Le succès de la BNS est tangible dès juin 2008. Les résistances tombent à la CFB, après la seconde recapitalisation de l’UBS, et fin 2008, l’autorité de surveillance introduit des directives imposant aux deux grandes banques l’augmentation des fonds propres et de leur qualité, ainsi que l’exigence d’un leverage ratio de 5% d’ici à 2013. En avril 2009, une réforme complète du régime de liquidités est adoptée. Mais pour Philipp Hildebrand, tout reste à faire: en juin 2010, il observe que «la somme des bilans des deux grandes banques, même après réduction, atteint plus de quatre fois le PIB». En outre, il plaide avec insistance pour que la législation soit adaptée de manière à ce que les banques puissent faire faillite. «Aucune solution n’a été trouvée au problème too big to fail. Cela est grave. Une banque doit pouvoir faire faillite. Toutes les entreprises suisses font faillite sans que l’Etat ne leur vienne en aide», a-t-il déclaré le 11 juin à Genève, dans une défense éloquente du système de marché. «Demain, conclut-il, il faut permettre la liquidation ordonnée d’un établissement.» L’International Institute of Finance, qui s’est réuni en juin à Vienne, «a confirmé ce principe», souligne-t-il. Au fil des mois, la relation entre Philipp Hildebrand et les deux grandes banques devient plus tendue. Le banquier central attend de la commission d’experts mandatés par la Confédération qu’elle confirme, dans son rapport final, qui sera publié en août prochain, les mesures de fonds propres et de liquidités qu’ont fait mine d’accepter les grandes banques à mi-parcours. Mais rien n’est gagné pour Philipp Hildebrand. «Les mêmes qui ont approuvé les mesures font un lobbying intense pour faire marche arrière», témoigne Christian Levrat. Le président du Parti socialiste est l’un des principaux supporters de ces mesures et suit les événements de près. «Ce que les banques veulent, dénonce-t-il, c’est Bâle III. Rien de plus.» Or la Finma ne dispose pas de base légale pour exiger davantage que les ratios réglementaires imposés par les accords de Bâle.

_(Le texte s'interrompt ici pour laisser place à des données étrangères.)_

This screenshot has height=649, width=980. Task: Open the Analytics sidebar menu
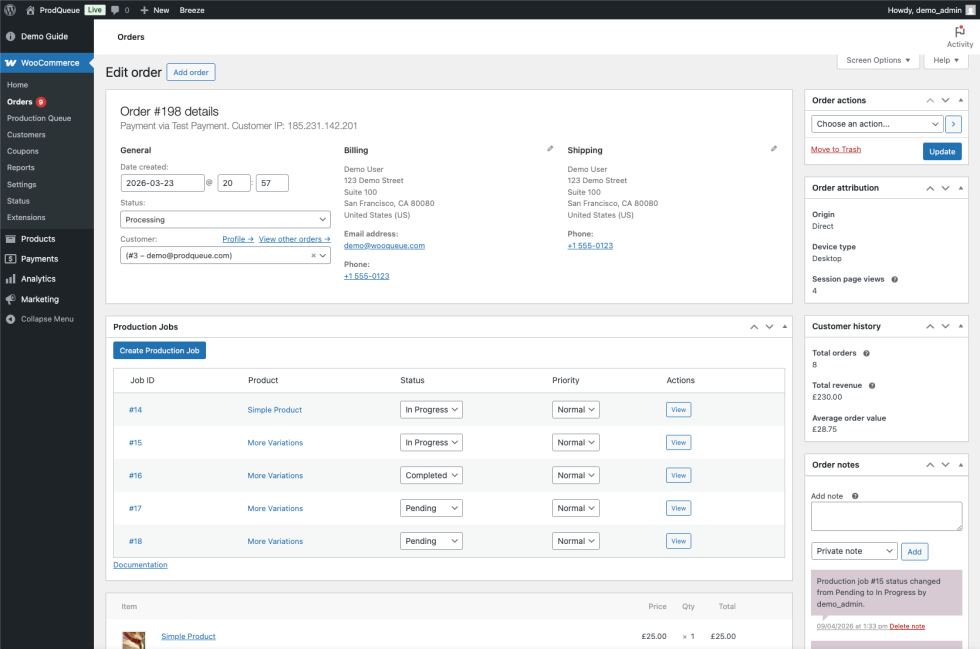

Philipp Hildebrand ne nie pas que les nouvelles réglementations sont propres à affecter les modèles d’affaires et la stratégie des grandes banques, et qu’elles rendront moins profitables les activités de négoce. Néanmoins, il n’est pas insensible aux arguments des banques. Conscient qu’il ne s’agit pas de rendre les seules banques suisses moins compétitives, il a toujours souligné l’importance de voir ces réformes conduites au plan mondial. Sa stratégie s’appuie donc sur la recherche d’un consensus international dans les domaines des fonds propres, de la liquidité et des mesures anti-too big to fail. En sa faveur, l’évolution internationale, notamment au sein du Financial Stability Board, tend vers la même direction. Par ailleurs, la réglementation du marché opaque des dérivés, ainsi que les restrictions du négoce pour compte propre, qu’il défend, font partie du projet de loi en cours de discussion aux Etats-Unis. C’est en mettant le poids des instances internationales de son côté que Philipp Hildebrand ôtera aux banques suisses l’argument selon lequel il tue leur compétitivité. L’homme fort de la BNS parviendra-t-il à imposer sa vision? Une chose est sûre: s’il devait y perdre des plumes, il ne perdra pas sa crédibilité.